Selected excerpt START
Table 1. Chemical characteristics of the composts and compost supplements (sorghum rhizosphere soil and roots, chicken manure).
2.3 Treatments and field experimental design
The treatments included the four compost types—Comp-1, Comp-2, Comp-3, and Comp-4—prepared from February to June, along with BPR, calcined BPR (Cal-BPR), triple super phosphate (TSP), and a control with no phosphorus input (Control). The experiment was arranged in a completely randomized block design with five replications each. The composts were applied at 2.5 t ha−1 during sowing. Based on their nutrient contents (Table 1), Comp-1, Comp-2, Comp-3, and Comp-4 supplied 27, 16, 35, and 22 kg N ha−1; 54, 23, 48, and 29 kg P2O5 ha−1; and 87, 59, 58, and 103 kg K2O ha−1, respectively. Since the region’s nutrient requirements are 37 kg N ha−1, 23 kg P2O5 ha−1, and 14 kg K2O ha−1 (AGRA, 2018), additional phosphorus and potassium application was unnecessary. Urea was added to the compost treatments to standardize nitrogen to 37 kg N ha−1. The quantities for the BPR, Cal-BPR, and TSP treatments were calculated to provide 23 kg P2O5 ha−1, with urea and KCl added to meet nitrogen and potassium requirements. The Control received urea and KCl for nitrogen and potassium, but no phosphorus. The experimental site was prepared by plowing to a depth of approximately 15 cm using an animal-drawn plow. Harrowing was done before arranging the eight treatments in the experimental layout, with each plot measuring 6 m × 4 m and 1 m spacing. All amendments were applied at sowing, except for nitrogen and potassium, which were applied 15 days after sowing (DAS). The compost was broadcast and lightly incorporated into the soil with a hoe. The effects of these treatments on the growth of sorghum [Sorghum bicolor (L.) Moench], a staple food crop in Burkina Faso, were evaluated using the Sariasso 11 variety, commonly grown in the region, planted at a density of 0.4 m × 0.8 m (31,250 ha−1). Planting was carried out on July 18, 2022, following a 22.5 mm rainfall.
Selected excerpt END
Dataset records START
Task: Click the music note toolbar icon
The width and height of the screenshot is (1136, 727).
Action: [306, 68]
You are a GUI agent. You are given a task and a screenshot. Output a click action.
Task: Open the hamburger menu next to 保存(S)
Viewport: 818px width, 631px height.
Dataset records END
Tasks and exercises:
(a) List the eight treatments named in the sorghum field experiment text.
(b) Write the next part of the sorghum field experiment text, picking up after its last sentence.

Answers to the problems:
(a) Comp-1, Comp-2, Comp-3, Comp-4, BPR, calcined BPR (Cal-BPR), triple super phosphate (TSP), and Control (no phosphorus input)

(b)
2.4 Soil sampling during field trial
Weeds were consistently removed during the experiment. Composite samples of the sorghum rhizosphere and bulk soil were collected at 42, 70, and 120 DAS. Rhizosphere soil was collected by randomly selecting three sorghum plants from the plot borders, uprooting them, and carefully retrieving the soil adhering to roots with a paintbrush after shaking to remove loose soil. Special care was taken to avoid root damage and prevent the possible influence of root exudates on soil microbial abundance and diversity (Zhao et al., 2021). The collected rhizosphere soil was thoroughly mixed and a portion of approximately 15 g was kept at −20°C until DNA extraction and subsequent molecular analysis. The remaining rhizosphere soil was dried in an oven and used for chemical analysis. Similarly, the bulk soil obtained from three sub-samples collected from the center of the plots at 0–10 cm depth underwent the same processing. The bulk soil was used exclusively to determine microbial abundance.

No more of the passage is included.